«Casada con el enemigo» de Raquel Alonso

portada_casada-con-el-enemigo.jpg      Hoy traigo uno de esos libros que puede escribir cualquiera que se dedique al bonito oficio de contar, pero que solo en contadas ocasiones aparece, porque, al hacerlo, el autor se arranca un jirón del alma. De la tinta de ese dolor, reposada en un recipiente sin fondo, se ha servido Raquel Alonso (Madrid, 1970) al escribir «Casada con el enemigo», un testimonio sincero y muy personal que narra el calvario que padeció al casarse con un hombre que, después de veinte años de matrimonio y dos hijos, se convirtió al yihadismo islámico más radical.

     La voz escogida para desbrozar lo que Raquel Alonso pasó en estos durísimos años, en los que vivir se convirtió en una condena, es la primera persona, que impulsa a entrar en la travesía del texto sin esfuerzo. El lector penetra en él cual aguja hipodérmica. Se cuela en las habitaciones de su casa, en su intimidad, conoce a sus hijos, casi llega a percibir los olores de cada rincón. Sin darse una cuenta, se incorpora al embudo de su vida y se ve participando de su horrible vía crucisLeer y caer desplomada sobre las fauces de cada capítulo es una misma cosa. 

     La prosa de la madrileña es cómoda, fácil, amena. Al alcance de todos. Lo fundamental aquí es la fidelidad de lo narrado con su vida real. Esta fidelidad legitima la obra como novela de género, novela testimonial, y legitima también a la debutante como creadora de la historia. Tiene el atractivo añadido de que, pisado el umbral de la novela, una se siente contagiada de una proximidad extraña que le hará tener la sensación de estar conversando, cara a cara, con Raquel Alonso. La autora quiere sentar (y sentir) al lector a su lado, que esté cerca. Cuanto más, mejor. Para que sus oídos no pierdan detalle, para que sus pupilas capten el sentido cierto de cada diálogo, de cada gesto y, cómo no, para que su corazón se acompase al ritmo del de ella, el que bombea su sangre y le proporciona el gozo de ser leída.

     Lo suyo es un escribir para contar. Es un rescatar, con la potente voz de la palabra, los acontecimientos que la hicieron trémula, con el ánimo de inmortalizarlos en nuestra memoria. Y aunque Raquel Alonso acaba de bautizarse en el oficio, lo hace bien. El lector la recibe como si estuviera leyendo una novela —se apoya en las técnicas narrativas más sencillas—, como si esto de narrar fuese un ejercicio que la recién llegada hace todos los días. Además de conseguir un estilo amenísimo, su mayor logro es descifrar, con expresiones inteligibles para cualquiera, el secreto de una vida tormentosa y extraordinariamente difícil sin perder una pizca de verosimilitud. Esa es la cosa.

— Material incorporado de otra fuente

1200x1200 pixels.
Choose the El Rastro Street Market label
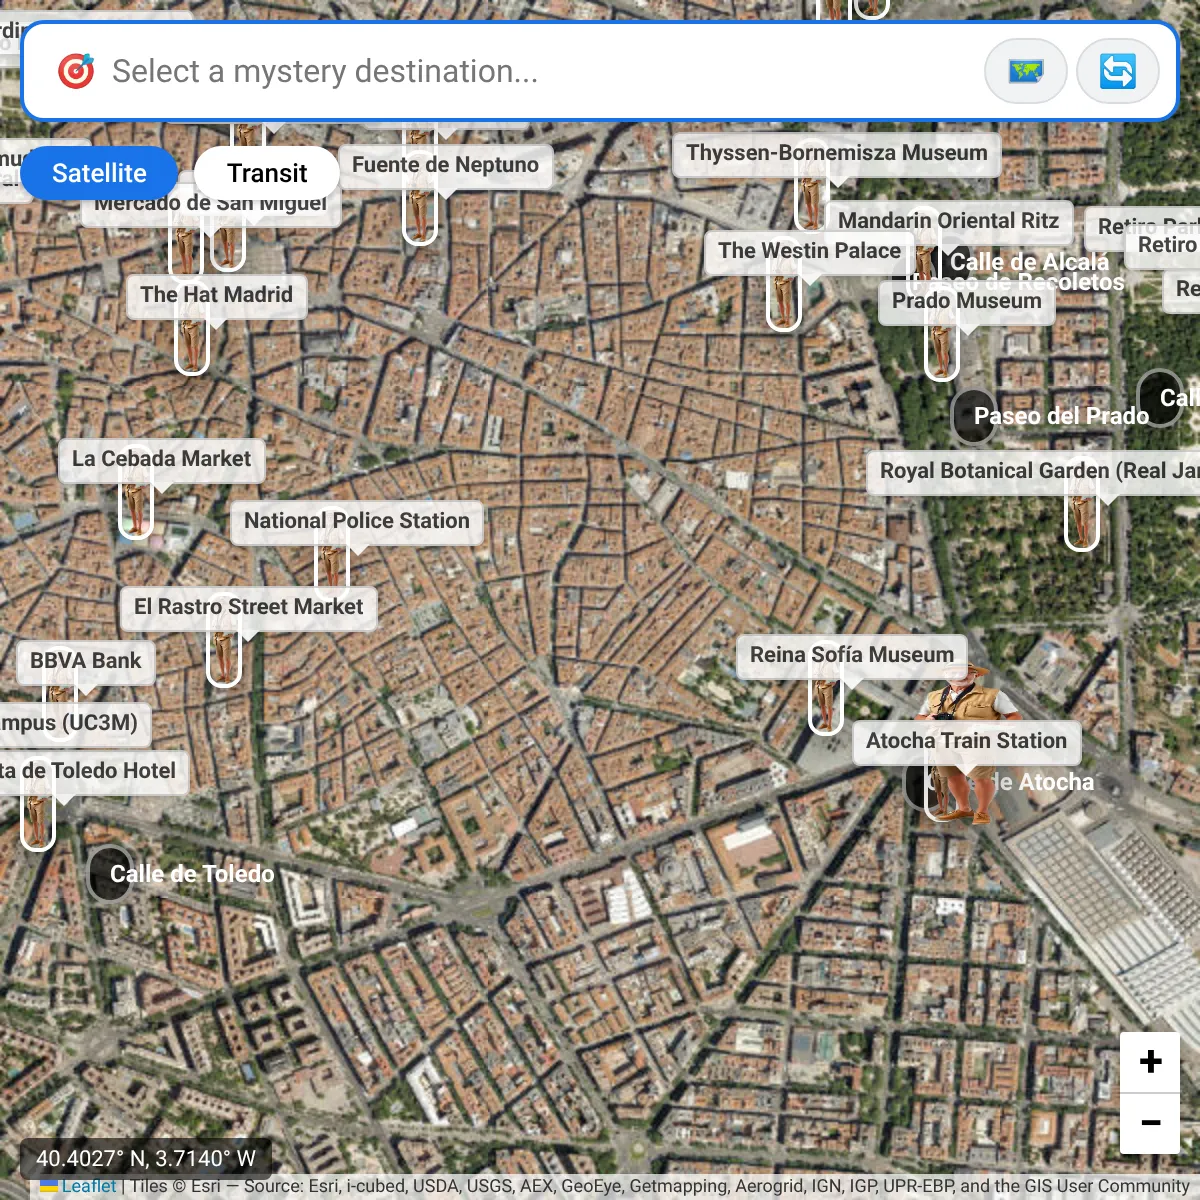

     Los personajes son ella, su marido y sus dos hijos. Naturalmente, no participan de la fabulación. Muy al contrario, son seres de carne y hueso, aupados por Raquel Alonso al escenario de la novela, pero manteniendo siempre el suelo firme bajo sus pies. Ella robustece su descripción, otorga relieve a sus sueños, a sus miedos, a sus fatigas. Y nos hace creer, también, que están junto a nosotros. El secreto de su escritura es haber tatuado el cosmos sentimental de ella y sus hijos con un trazo sencillo. Este modo de contar hace que la tinta negra de las palabras quede marcada en el fondo de nuestras conciencias, como las líneas de la vida que rubrican las palmas de nuestras manos.

     Yaiza y Adán, sus dos hijos, representan el amor en su grado más puro. Y Nabil, con quien se casó, el padre modélico, un hombre que muda por dentro y se convierte en el mismísimo Satanás.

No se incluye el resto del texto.